Sunday, September 09, 2012

Big Science

A member of the ENCODE genomics project (440 scientists working in 32 groups, who recently explicated much of the non-coding region of human DNA) talks to an LHC physicist (CMS: 2000+ scientists from 155 institutions) in this Nature podcast.



Despite the shock and awe of big science, I share Wigner's sadness at the modern necessity of specialization.
But it is sad to lose touch with whole branches of physics, to see scientists cut off from each other. Dispersion theorists do not know axiomatic field theory; cosmologists do not know nuclear physics. Quantum mechanics is hard to explain to a chemist ... and yet the best theoretical chemists really ought to know quantum mechanics. 
Specialization of science also robbed us of much of our passion. We wanted to grasp science whole, but by then the whole was something far too vast and complex to master. Only rarely could we ask the deep questions that had first drawn us to science.
Luis Alvarez (one of the greatest experimentalists of all time) on large collaborations:
My observations of the young physicists who seem to be most like me and the friends I describe in this book tell me that they feel as we would if we had been chained to those same oars.
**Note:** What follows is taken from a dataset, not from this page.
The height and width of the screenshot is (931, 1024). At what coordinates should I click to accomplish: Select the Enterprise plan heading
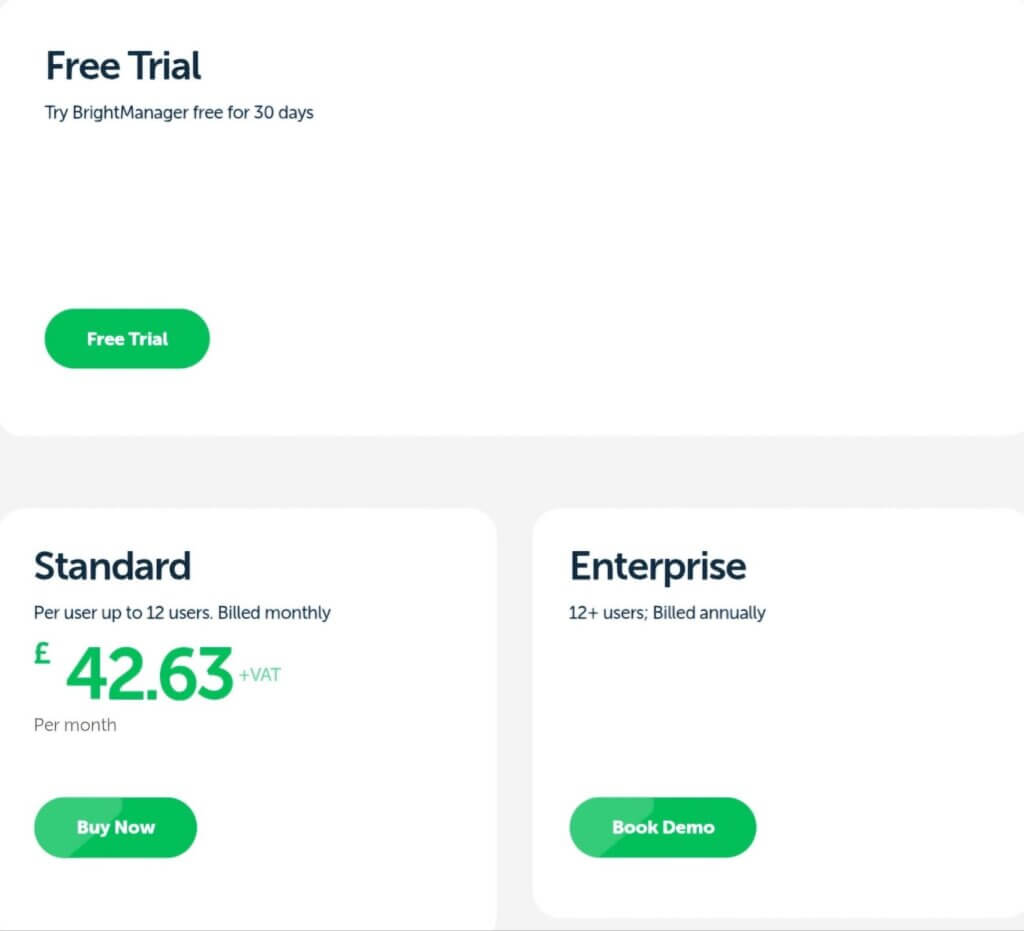(x=657, y=566)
Our young counterparts aren't going into nuclear or particle physics (they tell me it's too unattractive); they are going into condensed-matter physics, low-temperature physics, or astrophysics, where important work can still be done in teams smaller than ten and where everyone can feel that he has made an important contribution to the success of the experiment that every other member of the collaboration is aware of. Most of us do physics because it's fun and because we gain a certain respect in the eyes of those who know what we've done. Both of those rewards seem to me to be missing in the huge collaborations that now infest the world of particle physics.